## begin DATA TO PROCESS

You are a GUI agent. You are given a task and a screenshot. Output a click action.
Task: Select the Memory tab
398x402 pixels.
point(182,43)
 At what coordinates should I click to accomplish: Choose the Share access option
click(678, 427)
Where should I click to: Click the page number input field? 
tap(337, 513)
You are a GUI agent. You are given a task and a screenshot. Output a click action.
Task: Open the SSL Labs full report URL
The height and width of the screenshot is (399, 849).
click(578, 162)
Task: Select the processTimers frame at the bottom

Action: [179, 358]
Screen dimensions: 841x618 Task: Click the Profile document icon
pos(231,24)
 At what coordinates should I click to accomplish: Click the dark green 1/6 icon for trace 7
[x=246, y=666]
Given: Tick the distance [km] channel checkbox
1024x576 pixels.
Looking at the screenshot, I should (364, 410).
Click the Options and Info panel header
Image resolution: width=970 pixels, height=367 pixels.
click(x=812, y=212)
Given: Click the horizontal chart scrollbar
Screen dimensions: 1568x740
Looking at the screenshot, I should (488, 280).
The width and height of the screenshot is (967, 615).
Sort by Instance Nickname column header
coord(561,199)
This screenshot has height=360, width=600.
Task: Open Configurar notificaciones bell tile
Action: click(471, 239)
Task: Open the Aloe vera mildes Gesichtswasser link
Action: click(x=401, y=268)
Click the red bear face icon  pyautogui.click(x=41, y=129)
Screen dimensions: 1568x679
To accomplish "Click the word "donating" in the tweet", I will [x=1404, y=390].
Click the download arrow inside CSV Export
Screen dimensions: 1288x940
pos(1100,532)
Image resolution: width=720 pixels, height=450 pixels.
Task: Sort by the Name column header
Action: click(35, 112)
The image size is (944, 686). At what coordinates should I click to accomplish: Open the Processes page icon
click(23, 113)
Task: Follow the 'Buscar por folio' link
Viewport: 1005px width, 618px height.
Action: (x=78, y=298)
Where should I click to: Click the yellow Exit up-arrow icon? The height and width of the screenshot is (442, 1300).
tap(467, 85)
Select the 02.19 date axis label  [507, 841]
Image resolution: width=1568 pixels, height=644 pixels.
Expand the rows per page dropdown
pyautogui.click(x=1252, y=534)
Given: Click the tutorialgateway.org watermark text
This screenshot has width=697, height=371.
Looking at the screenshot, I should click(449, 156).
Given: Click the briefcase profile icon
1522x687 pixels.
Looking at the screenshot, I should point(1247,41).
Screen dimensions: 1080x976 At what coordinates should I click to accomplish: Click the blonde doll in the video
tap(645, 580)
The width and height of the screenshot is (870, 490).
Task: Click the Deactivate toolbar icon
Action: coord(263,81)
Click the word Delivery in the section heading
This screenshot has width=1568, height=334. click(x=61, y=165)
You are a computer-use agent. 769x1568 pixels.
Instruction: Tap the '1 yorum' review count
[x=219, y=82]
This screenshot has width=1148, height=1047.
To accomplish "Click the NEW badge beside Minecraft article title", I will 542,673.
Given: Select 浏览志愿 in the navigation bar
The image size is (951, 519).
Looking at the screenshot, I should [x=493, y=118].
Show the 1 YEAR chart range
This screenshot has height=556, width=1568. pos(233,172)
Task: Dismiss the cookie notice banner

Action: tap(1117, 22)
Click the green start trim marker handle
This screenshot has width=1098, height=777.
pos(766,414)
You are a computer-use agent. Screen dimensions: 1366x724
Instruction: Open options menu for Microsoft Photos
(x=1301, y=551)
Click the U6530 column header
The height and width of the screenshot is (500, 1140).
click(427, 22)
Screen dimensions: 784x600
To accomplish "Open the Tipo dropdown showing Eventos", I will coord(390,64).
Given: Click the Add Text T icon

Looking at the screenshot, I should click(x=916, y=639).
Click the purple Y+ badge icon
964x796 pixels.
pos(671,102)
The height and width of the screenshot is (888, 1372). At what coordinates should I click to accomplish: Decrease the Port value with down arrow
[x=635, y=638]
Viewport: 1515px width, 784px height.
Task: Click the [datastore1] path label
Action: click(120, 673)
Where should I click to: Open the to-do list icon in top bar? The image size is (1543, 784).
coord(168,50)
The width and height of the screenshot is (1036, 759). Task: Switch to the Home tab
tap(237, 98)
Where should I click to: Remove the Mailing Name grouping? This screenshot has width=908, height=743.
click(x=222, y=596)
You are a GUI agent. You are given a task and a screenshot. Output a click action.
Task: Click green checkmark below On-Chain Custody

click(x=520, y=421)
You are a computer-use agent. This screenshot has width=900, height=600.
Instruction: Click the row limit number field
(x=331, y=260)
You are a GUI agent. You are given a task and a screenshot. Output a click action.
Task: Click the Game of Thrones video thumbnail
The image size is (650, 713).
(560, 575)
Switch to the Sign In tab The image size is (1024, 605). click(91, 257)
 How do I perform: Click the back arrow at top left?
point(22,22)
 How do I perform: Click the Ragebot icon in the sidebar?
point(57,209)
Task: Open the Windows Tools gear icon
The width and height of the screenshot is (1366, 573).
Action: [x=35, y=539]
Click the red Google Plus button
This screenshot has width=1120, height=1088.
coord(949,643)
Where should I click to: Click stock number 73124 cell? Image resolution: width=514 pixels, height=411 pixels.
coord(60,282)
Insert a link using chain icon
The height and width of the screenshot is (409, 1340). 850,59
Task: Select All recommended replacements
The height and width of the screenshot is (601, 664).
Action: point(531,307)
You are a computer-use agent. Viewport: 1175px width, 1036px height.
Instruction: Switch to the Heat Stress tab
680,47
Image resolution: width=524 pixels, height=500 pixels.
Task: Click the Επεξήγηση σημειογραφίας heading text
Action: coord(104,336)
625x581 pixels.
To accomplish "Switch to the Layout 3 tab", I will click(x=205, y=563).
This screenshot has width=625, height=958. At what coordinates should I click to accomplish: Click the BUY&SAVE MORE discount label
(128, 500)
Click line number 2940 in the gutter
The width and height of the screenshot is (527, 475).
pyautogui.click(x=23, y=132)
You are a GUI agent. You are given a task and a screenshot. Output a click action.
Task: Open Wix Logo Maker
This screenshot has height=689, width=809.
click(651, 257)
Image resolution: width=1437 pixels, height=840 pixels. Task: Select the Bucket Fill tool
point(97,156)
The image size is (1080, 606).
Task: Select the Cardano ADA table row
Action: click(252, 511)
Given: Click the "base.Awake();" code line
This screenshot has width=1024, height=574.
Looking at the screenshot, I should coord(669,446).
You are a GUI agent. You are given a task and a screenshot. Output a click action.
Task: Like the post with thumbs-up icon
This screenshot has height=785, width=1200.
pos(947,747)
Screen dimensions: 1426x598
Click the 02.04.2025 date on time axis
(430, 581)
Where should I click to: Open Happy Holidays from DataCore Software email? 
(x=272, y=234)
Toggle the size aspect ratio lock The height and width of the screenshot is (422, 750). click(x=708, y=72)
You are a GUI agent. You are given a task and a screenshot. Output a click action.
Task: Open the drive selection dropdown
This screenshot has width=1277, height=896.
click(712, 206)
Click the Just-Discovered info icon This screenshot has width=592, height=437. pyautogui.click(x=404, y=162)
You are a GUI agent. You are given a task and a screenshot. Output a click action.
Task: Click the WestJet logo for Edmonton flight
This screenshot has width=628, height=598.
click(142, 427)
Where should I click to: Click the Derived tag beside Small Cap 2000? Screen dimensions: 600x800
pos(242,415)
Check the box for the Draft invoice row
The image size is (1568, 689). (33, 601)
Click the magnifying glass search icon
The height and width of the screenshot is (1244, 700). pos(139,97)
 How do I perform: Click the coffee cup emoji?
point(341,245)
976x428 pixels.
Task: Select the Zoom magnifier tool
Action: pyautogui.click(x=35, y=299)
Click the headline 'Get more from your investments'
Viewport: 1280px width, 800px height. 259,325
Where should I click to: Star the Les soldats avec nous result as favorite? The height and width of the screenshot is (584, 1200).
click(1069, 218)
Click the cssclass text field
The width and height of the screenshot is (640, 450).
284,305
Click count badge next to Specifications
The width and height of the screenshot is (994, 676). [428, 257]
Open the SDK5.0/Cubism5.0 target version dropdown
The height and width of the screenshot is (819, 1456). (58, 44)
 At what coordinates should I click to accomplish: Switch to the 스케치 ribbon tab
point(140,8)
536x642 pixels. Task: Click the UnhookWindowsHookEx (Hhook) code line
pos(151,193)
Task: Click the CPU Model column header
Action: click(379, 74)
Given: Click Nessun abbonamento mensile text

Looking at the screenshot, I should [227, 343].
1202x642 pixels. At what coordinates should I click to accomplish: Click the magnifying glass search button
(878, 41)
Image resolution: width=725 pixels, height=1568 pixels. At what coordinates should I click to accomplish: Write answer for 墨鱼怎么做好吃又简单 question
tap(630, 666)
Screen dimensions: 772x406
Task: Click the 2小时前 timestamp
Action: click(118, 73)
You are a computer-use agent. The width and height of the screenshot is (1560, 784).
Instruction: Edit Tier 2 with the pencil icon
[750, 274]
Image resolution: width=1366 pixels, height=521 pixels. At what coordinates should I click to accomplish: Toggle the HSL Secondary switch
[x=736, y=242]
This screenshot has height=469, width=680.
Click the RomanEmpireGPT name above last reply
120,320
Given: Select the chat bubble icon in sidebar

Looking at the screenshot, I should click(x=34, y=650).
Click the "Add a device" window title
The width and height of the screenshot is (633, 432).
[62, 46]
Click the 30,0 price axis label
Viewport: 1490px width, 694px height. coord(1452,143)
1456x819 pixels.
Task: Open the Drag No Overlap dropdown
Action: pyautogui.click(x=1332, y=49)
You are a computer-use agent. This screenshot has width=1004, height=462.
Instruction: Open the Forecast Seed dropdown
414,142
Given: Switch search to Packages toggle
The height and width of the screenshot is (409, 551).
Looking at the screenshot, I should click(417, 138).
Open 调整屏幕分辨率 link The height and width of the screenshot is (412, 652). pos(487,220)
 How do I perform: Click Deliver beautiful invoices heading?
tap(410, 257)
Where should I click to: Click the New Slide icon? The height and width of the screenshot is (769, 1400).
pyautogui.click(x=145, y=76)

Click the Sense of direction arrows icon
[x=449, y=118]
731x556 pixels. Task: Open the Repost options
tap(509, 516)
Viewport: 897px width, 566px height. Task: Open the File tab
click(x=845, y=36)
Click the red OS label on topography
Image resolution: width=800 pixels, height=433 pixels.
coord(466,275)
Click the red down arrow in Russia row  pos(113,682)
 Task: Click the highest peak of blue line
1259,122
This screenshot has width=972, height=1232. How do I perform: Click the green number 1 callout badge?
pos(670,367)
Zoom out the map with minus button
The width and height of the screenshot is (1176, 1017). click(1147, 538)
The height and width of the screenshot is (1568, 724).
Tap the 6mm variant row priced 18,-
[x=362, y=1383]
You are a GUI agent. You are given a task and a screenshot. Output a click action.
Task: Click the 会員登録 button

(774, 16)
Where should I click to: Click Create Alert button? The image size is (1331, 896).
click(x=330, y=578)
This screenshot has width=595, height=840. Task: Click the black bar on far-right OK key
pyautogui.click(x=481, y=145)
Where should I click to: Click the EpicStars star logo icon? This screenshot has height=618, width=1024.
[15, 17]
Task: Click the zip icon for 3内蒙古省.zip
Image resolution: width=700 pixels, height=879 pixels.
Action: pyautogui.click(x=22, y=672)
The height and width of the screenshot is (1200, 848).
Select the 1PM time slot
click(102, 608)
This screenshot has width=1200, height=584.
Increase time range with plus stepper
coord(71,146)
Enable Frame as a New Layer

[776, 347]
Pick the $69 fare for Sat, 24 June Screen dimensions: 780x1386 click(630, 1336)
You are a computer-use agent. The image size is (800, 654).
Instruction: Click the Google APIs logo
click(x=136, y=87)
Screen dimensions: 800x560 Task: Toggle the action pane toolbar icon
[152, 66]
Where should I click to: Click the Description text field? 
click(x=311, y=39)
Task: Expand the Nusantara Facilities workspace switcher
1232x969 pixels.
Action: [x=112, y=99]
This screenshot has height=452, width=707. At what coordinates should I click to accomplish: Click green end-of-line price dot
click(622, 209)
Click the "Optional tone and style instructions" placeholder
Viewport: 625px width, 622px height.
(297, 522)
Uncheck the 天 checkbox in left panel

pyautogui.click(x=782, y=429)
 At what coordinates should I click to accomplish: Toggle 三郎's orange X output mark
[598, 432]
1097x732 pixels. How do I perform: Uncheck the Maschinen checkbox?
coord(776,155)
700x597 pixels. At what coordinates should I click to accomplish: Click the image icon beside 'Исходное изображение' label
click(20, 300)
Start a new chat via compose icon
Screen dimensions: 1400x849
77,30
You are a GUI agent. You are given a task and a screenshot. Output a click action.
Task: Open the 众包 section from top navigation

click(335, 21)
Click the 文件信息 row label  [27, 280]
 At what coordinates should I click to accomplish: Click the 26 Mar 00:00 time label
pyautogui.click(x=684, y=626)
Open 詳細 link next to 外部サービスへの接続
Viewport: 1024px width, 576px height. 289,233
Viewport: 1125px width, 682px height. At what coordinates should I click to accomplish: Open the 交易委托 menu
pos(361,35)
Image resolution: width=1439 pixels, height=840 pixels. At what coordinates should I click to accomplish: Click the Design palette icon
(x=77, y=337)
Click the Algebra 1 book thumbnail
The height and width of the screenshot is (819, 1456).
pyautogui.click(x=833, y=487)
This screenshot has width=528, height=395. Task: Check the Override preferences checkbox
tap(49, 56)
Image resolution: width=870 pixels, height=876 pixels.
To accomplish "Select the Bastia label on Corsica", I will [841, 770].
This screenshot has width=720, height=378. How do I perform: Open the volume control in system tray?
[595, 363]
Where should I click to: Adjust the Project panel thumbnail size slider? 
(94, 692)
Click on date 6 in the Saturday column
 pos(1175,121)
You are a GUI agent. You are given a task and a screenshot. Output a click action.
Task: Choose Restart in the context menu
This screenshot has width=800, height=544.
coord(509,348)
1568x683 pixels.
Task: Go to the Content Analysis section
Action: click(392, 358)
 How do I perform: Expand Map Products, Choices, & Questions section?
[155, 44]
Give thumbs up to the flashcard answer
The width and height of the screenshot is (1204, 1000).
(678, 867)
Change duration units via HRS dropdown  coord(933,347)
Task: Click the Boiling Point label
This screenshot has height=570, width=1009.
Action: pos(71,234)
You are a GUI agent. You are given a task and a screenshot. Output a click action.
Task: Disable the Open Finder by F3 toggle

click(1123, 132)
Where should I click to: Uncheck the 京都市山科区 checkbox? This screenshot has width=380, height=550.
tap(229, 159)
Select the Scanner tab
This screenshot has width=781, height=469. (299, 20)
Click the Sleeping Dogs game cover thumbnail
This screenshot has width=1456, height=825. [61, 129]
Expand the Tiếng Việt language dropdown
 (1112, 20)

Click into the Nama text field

## end DATA TO PROCESS

▶ **PROBLEM STATEMENT**
Please set out the material from the line with "Change duration units" up to and including the line with "click(1123, 132)" as a Markdown table with the columns Row and Line, leaving out blank lines.

▶ **RESULT FOR THIS TASK**
| Row | Line |
|---|---|
| 1 | Change duration units via HRS dropdown  coord(933,347) |
| 2 | Task: Click the Boiling Point label |
| 3 | This screenshot has height=570, width=1009. |
| 4 | Action: pos(71,234) |
| 5 | You are a GUI agent. You are given a task and a screenshot. Output a click action. |
| 6 | Task: Disable the Open Finder by F3 toggle |
| 7 | click(1123, 132) |